═════ DATA SUPPLIED
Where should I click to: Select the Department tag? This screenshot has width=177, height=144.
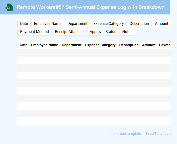pos(77,24)

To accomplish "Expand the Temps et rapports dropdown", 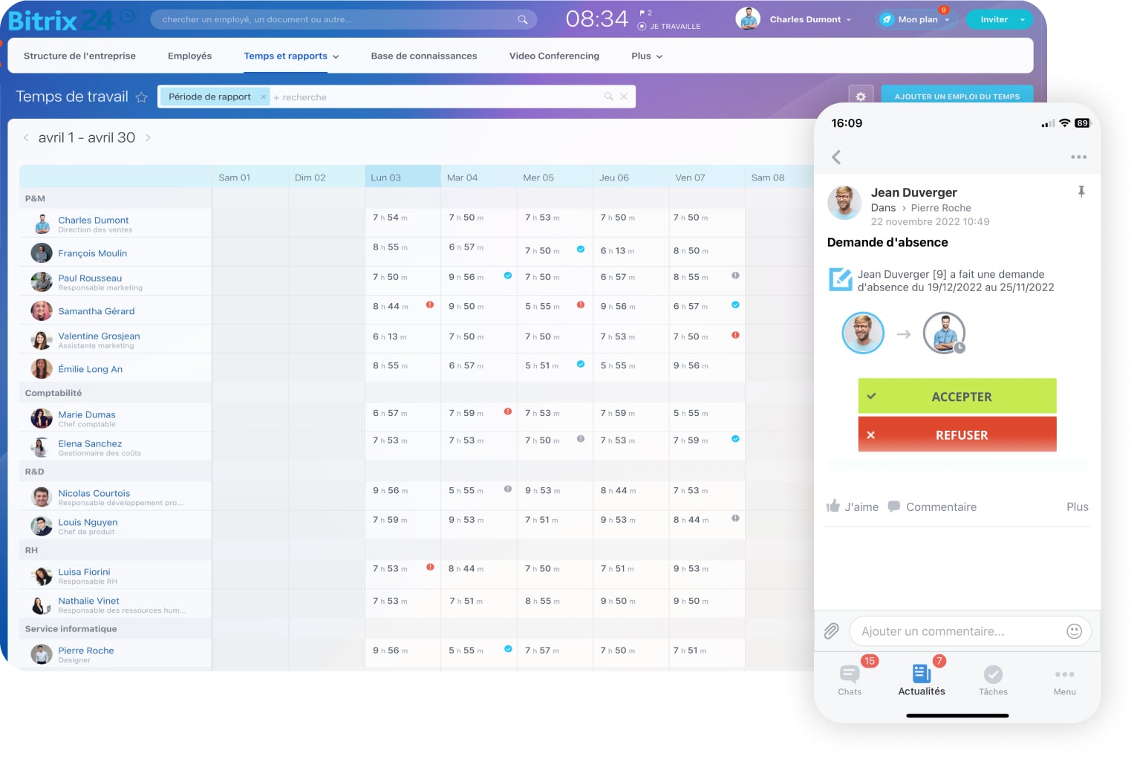I will (x=291, y=56).
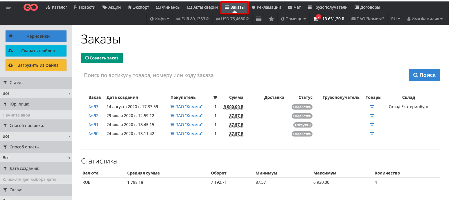The width and height of the screenshot is (449, 200).
Task: Open the Помощь dropdown menu
Action: coord(293,19)
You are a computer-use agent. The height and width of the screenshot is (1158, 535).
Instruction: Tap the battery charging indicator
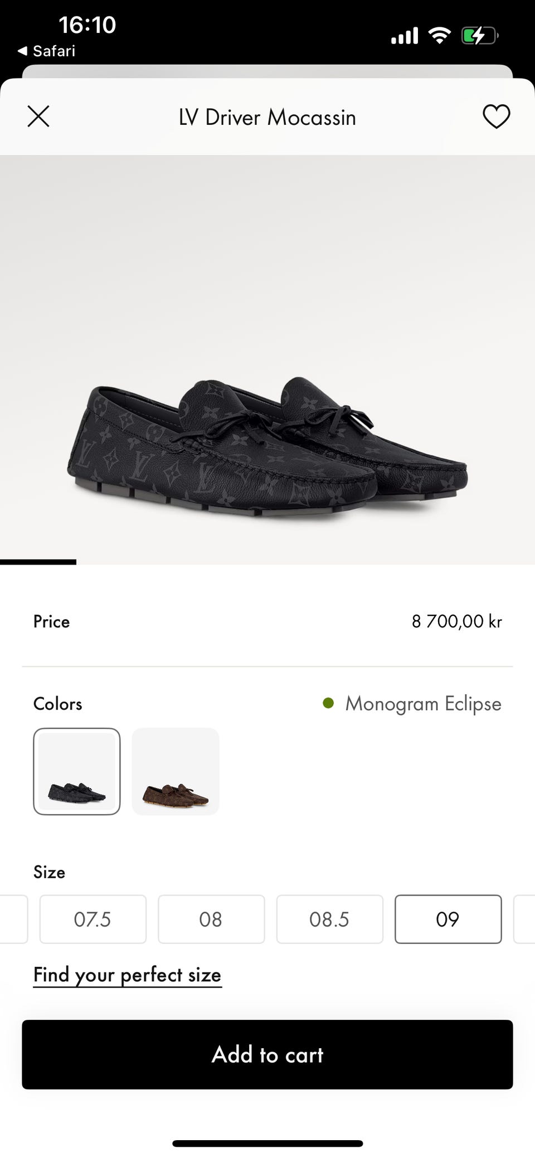[x=479, y=36]
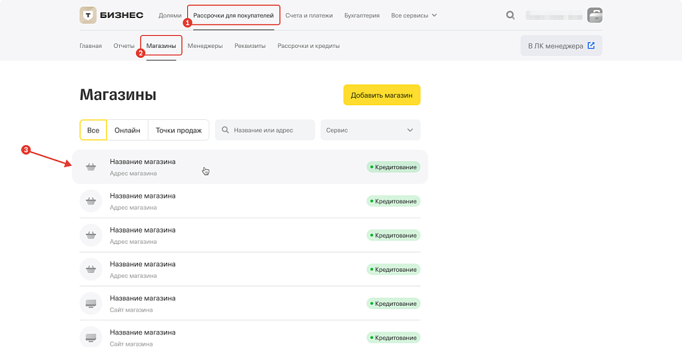682x347 pixels.
Task: Click the Добавить магазин button
Action: pos(382,95)
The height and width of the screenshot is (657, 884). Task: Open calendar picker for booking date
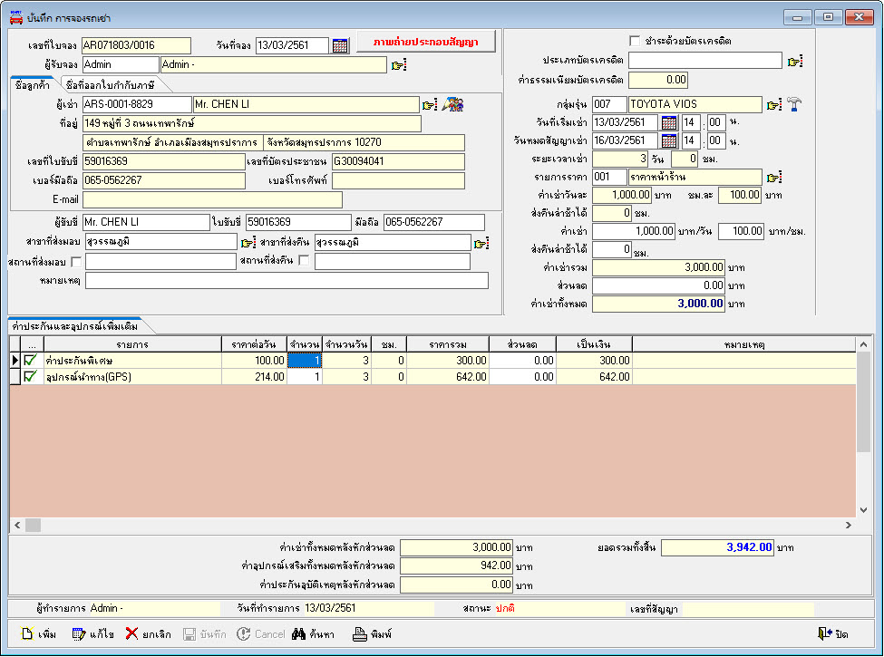[340, 46]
══════════
* **WHAT THE TASK REQUIRES**: From the line containing "You are a computer-use" to the last line of the entries, copy every line exactly, including both ends, and leave out the pictures.

* **SOLUTION FOR THIS PROBLEM**:
You are a computer-use agent. The height and width of the screenshot is (1158, 535).
Instruction: Tap the battery charging indicator
[x=479, y=36]
682x347 pixels.
Task: Click the Добавить магазин button
Action: pos(382,95)
The height and width of the screenshot is (657, 884). Task: Open calendar picker for booking date
[340, 46]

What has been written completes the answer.